* The request
Copy the part of the rows that opens with the line containing "Click the Comunicaciones envelope icon" and closes with the last row, both included. Leave the pictures out of your copy.

Records from a collection:
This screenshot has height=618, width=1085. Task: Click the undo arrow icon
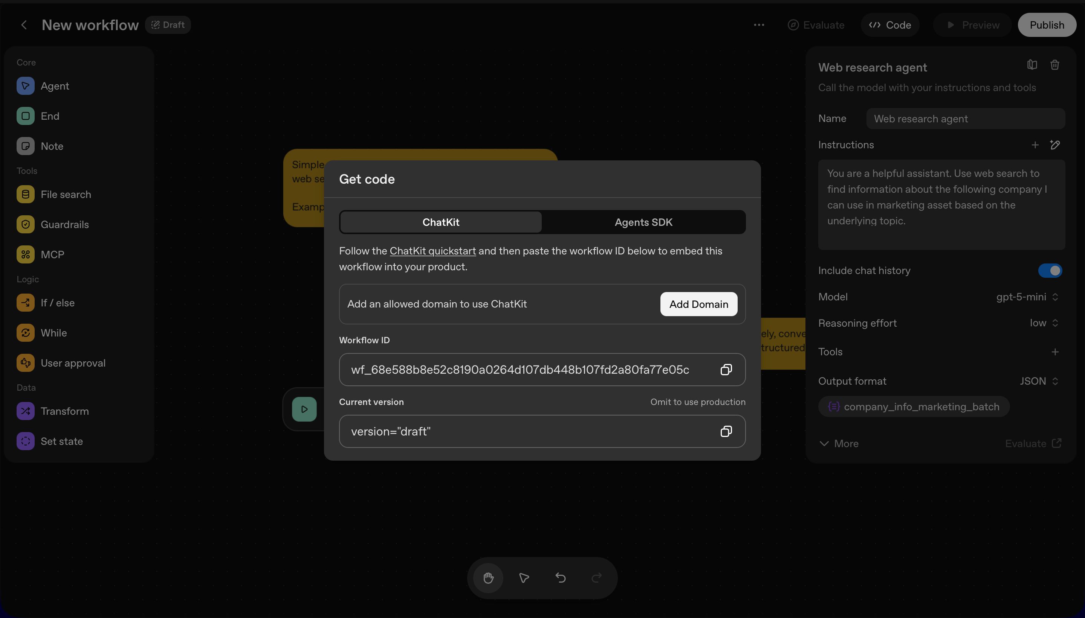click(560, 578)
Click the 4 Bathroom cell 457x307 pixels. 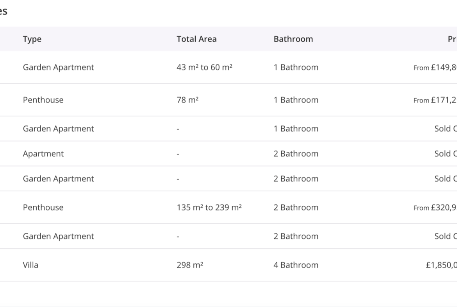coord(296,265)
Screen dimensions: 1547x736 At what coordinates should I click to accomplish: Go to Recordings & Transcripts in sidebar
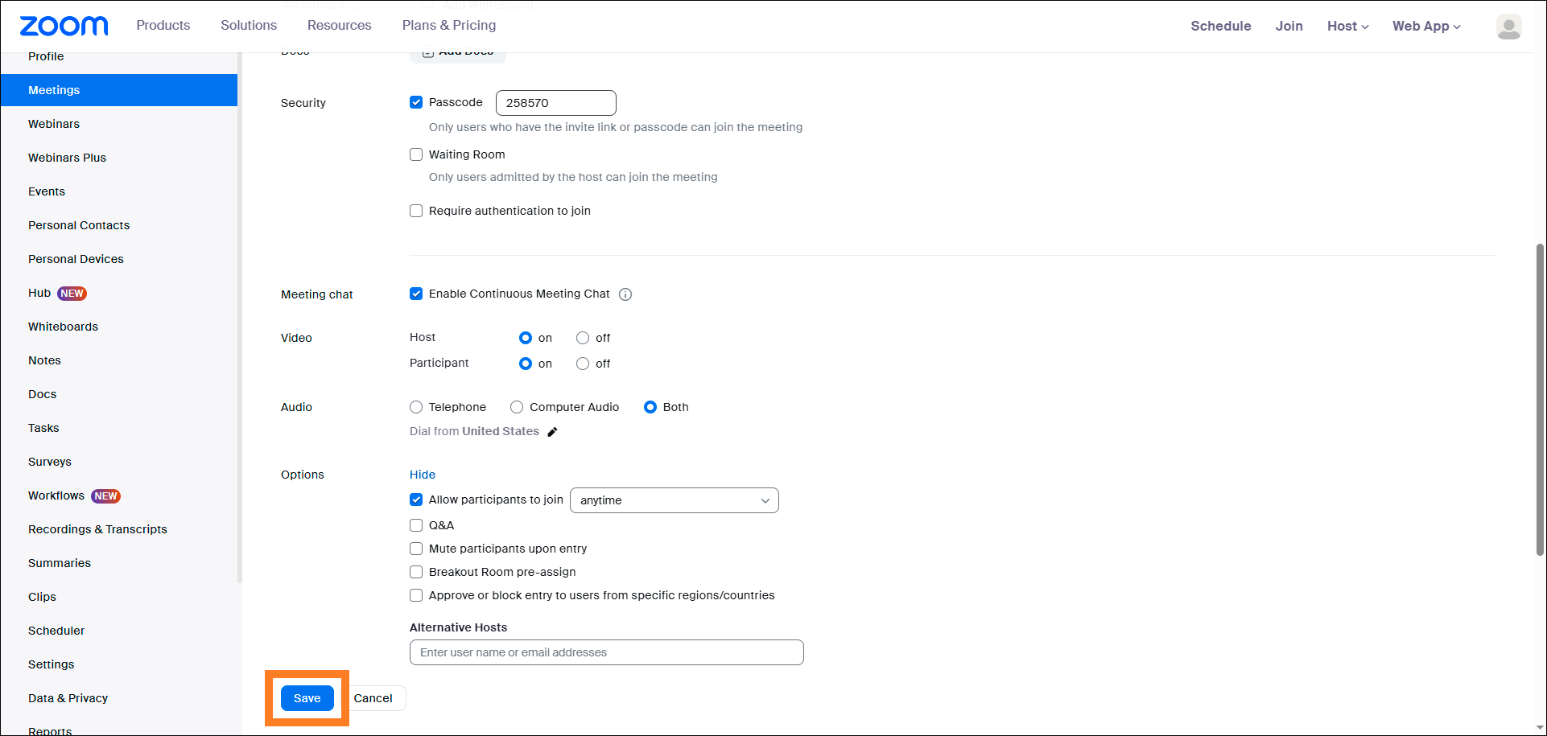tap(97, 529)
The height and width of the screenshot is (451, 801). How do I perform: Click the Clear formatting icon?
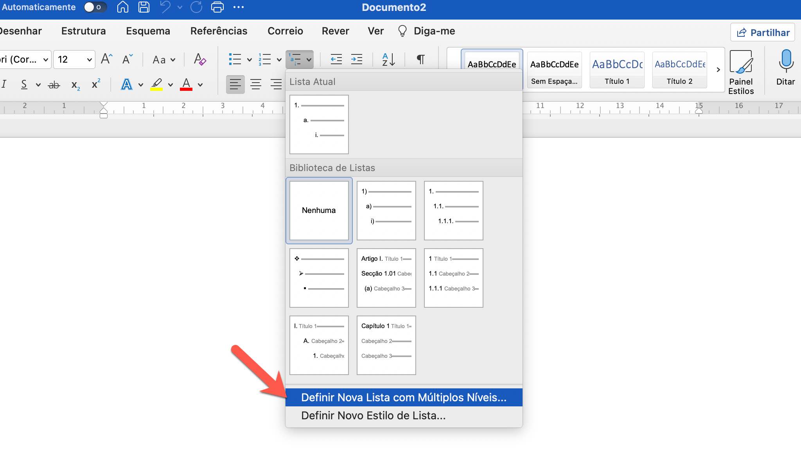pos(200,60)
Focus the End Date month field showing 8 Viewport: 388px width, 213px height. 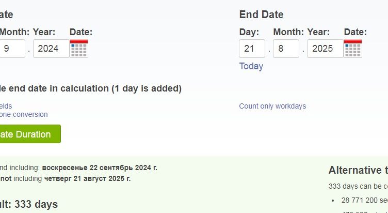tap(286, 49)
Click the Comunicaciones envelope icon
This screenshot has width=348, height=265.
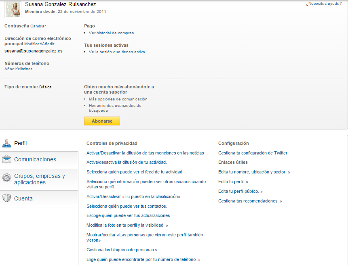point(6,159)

* Task response
Click the Comunicaciones envelope icon
This screenshot has width=348, height=265.
point(6,159)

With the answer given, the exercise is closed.